EXERCISE DESCRIPTION: Transcribe the data in full; each line must match exactly.

Recorded data:
◆ ◆ ◆ ◆

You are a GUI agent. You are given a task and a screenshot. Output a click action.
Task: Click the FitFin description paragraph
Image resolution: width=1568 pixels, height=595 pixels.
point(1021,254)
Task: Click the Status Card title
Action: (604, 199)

◆ ◆ ◆ ◆

RESULT OF THIS EXERCISE:
You are a GUI agent. You are given a task and a screenshot. Output a click action.
Task: Click the FitFin description paragraph
Image resolution: width=1568 pixels, height=595 pixels.
point(1021,254)
Task: Click the Status Card title
Action: (604, 199)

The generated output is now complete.